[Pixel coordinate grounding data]
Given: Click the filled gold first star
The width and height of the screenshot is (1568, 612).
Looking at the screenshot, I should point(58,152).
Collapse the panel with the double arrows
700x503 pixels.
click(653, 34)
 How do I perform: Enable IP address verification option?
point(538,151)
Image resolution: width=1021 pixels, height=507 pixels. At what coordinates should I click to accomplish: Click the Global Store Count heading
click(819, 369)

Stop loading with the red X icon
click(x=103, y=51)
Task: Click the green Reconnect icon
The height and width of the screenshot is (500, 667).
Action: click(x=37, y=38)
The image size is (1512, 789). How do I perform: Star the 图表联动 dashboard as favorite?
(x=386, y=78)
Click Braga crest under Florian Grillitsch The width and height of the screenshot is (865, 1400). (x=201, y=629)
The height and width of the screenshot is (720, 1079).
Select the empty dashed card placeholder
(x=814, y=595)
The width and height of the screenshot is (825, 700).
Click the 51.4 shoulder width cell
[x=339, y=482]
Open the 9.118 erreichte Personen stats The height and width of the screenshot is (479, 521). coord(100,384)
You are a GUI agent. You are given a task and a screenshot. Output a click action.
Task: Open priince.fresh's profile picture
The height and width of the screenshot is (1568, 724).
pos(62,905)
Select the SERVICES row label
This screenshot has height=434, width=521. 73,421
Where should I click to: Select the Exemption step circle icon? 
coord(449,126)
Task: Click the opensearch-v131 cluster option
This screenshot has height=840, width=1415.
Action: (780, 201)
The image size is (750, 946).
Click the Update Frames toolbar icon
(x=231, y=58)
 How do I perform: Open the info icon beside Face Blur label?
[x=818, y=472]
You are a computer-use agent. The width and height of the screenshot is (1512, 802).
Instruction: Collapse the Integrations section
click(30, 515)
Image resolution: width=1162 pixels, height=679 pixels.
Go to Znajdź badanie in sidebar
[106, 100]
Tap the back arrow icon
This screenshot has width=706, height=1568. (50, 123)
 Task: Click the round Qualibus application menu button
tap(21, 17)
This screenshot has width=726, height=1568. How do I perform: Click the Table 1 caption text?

▶ What you need to do: Each line of the data is to be transcribed exactly, with nothing left out.

▶ Finished task:
Given: Click the filled gold first star
The width and height of the screenshot is (1568, 612).
Looking at the screenshot, I should point(58,152).
Collapse the panel with the double arrows
700x503 pixels.
click(653, 34)
 How do I perform: Enable IP address verification option?
point(538,151)
Image resolution: width=1021 pixels, height=507 pixels. At what coordinates should I click to accomplish: Click the Global Store Count heading
click(819, 369)

Stop loading with the red X icon
click(x=103, y=51)
Task: Click the green Reconnect icon
The height and width of the screenshot is (500, 667).
Action: click(x=37, y=38)
The image size is (1512, 789). How do I perform: Star the 图表联动 dashboard as favorite?
(x=386, y=78)
Click Braga crest under Florian Grillitsch The width and height of the screenshot is (865, 1400). (x=201, y=629)
The height and width of the screenshot is (720, 1079).
Select the empty dashed card placeholder
(x=814, y=595)
The width and height of the screenshot is (825, 700).
Click the 51.4 shoulder width cell
[x=339, y=482]
Open the 9.118 erreichte Personen stats The height and width of the screenshot is (479, 521). coord(100,384)
You are a GUI agent. You are given a task and a screenshot. Output a click action.
Task: Open priince.fresh's profile picture
The height and width of the screenshot is (1568, 724).
pos(62,905)
Select the SERVICES row label
This screenshot has height=434, width=521. 73,421
Where should I click to: Select the Exemption step circle icon? 
coord(449,126)
Task: Click the opensearch-v131 cluster option
This screenshot has height=840, width=1415.
Action: (780, 201)
The image size is (750, 946).
Click the Update Frames toolbar icon
(x=231, y=58)
 How do I perform: Open the info icon beside Face Blur label?
[x=818, y=472]
You are a computer-use agent. The width and height of the screenshot is (1512, 802).
Instruction: Collapse the Integrations section
click(30, 515)
Image resolution: width=1162 pixels, height=679 pixels.
Go to Znajdź badanie in sidebar
[106, 100]
Tap the back arrow icon
This screenshot has width=706, height=1568. (50, 123)
 Task: Click the round Qualibus application menu button
tap(21, 17)
This screenshot has width=726, height=1568. How do I perform: Click the Table 1 caption text?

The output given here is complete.